Simply put, the written Constitution is often wise—typically, wiser than judges acting on their own steam—because the document distills the democratic input of many minds over many generations. More ordinary people voted on the Constitution in 1787-88 than had ever voted on anything else in world history. In saying yes to the Constitution that year, everyday people up and down the continent wisely insisted that a Bill of Rights be added—a Bill in which the phrase “the people” appears no fewer than five times. Later generations of ordinary Americans mobilized to enshrine in this terse text an end to slavery, a sweeping guarantee of equal birthright citizenship, an emphatic commitment to protecting civil rights against all levels of government, and radical expansions of the rights of political participation—to blacks, to women, to the poor, to the young, and more. These were epic democratic achievements, and they are all worthy of profound respect by today’s Americans. We, the people of the twenty-first century ignore the collected and collective wisdom of this old and intergenerational text at our peril.

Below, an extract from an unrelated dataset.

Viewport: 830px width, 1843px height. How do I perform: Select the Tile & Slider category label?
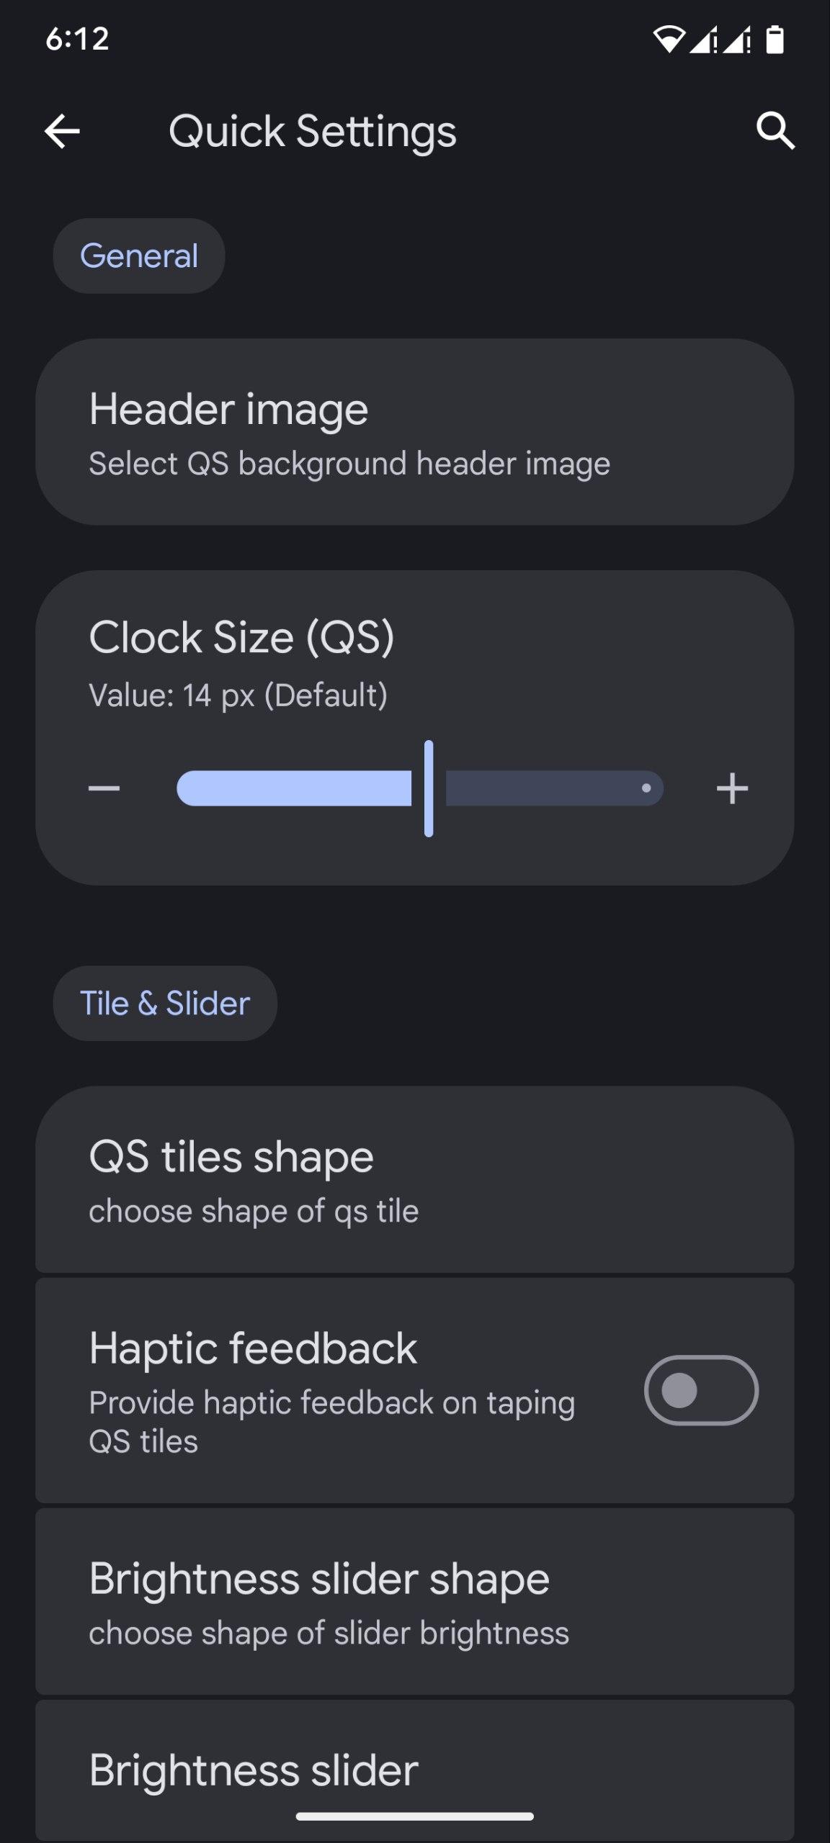(x=165, y=1003)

Dick, when I wrote these words about how the Constitution is typically “wiser than judges acting under their own steam” please know that I did in fact have you specifically in mind. (In fact, I think about you often!) You are a truly wise man. But the Constitution itself is vastly wiser than any one of us—even you!—and your failure to appreciate this democratic fact is not wisdom, but hubris. And in saying this to you bluntly, here and now, I think I am also refuting your thought that academics are afraid to take on judges directly.